Image Credit: WCCFTech
First, it will jump two full process nodes. Current desktop GPUs are manufactured at 28nm, which was first introduced with the GeForce GTX 680 all the way back in early 2012, but Pascal will be manufactured on TSMC's 16nm FinFET+ technology. Smaller features have several advantages, but a huge one for GPUs is the ability to fit more complex circuitry in the same die area. This means that you can include more copies of elements, such as shader cores, and do more in fixed-function hardware, like video encode and decode.
That said, we got a lot more life out of 28nm than we really should have. Chips like GM200 and Fiji are huge, relatively power-hungry, and complex, which is a terrible idea to produce when yields are low. I asked Josh Walrath, who is our go-to for analysis of fab processes, and he believes that FinFET+ is probably even more complicated today than 28nm was in the 2012 timeframe, which was when it launched for GPUs.
It's two full steps forward from where we started, but we've been tiptoeing since then.
Image Credit: WCCFTech
Second, Pascal will introduce HBM 2.0 to NVIDIA hardware. HBM 1.0 was introduced with AMD's Radeon Fury X, and it helped in numerous ways — from smaller card size to a triple-digit percentage increase in memory bandwidth. The 980 Ti can talk to its memory at about 300GB/s, while Pascal is rumored to push that to 1TB/s. Capacity won't be sacrificed, either. The top-end card is expected to contain 16GB of global memory, which is twice what any console has. This means less streaming, higher resolution textures, and probably even left-over scratch space for the GPU to generate content in with compute shaders. Also, according to AMD, HBM is an easier architecture to communicate with than GDDR, which should mean a savings in die space that could be used for other things.

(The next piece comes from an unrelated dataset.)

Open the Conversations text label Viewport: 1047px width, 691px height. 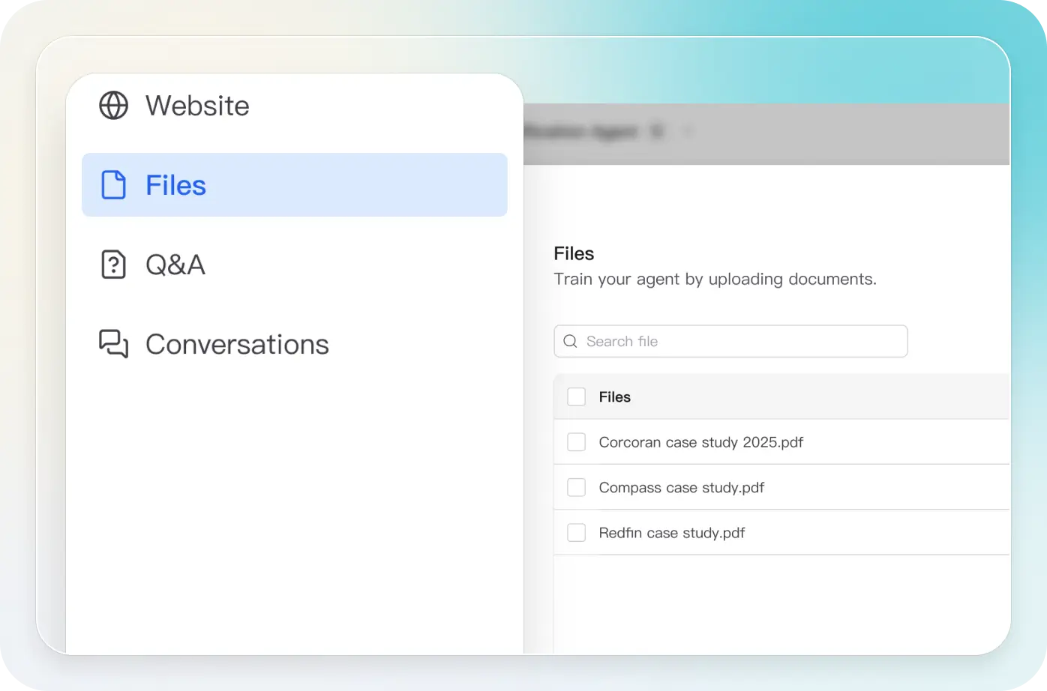coord(237,344)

Third, the architecture includes native support for three levels of floating point precision. Maxwell, due to how limited 28nm was, saved on complexity by reducing 64-bit IEEE 754 decimal number performance to 1/32nd of 32-bit numbers, because FP64 values are rarely used in video games. This saved transistors, but was a huge, order-of-magnitude step back from the 1/3rd ratio found on the Kepler-based GK110. While it probably won't be back to the 1/2 ratio that was found in Fermi, Pascal should be much better suited for GPU compute.
Image Credit: WCCFTech
Mixed precision could help video games too, though. Remember how I said it supports three levels? The third one is 16-bit, which is half of the format that is commonly used in video games. Sometimes, that is sufficient. If so, Pascal is said to do these calculations at twice the rate of 32-bit. We'll need to see whether enough games (and other applications) are willing to drop down in precision to justify the die space that these dedicated circuits require, but it should double the performance of anything that does.

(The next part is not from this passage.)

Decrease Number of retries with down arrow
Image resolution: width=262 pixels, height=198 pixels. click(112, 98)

So basically, this generation should provide a massive jump in performance that enthusiasts have been waiting for. Increases in GPU memory bandwidth and the amount of features that can be printed into the die are two major bottlenecks for most modern games and GPU-accelerated software. We'll need to wait for benchmarks to see how the theoretical maps to practical, but it's a good sign.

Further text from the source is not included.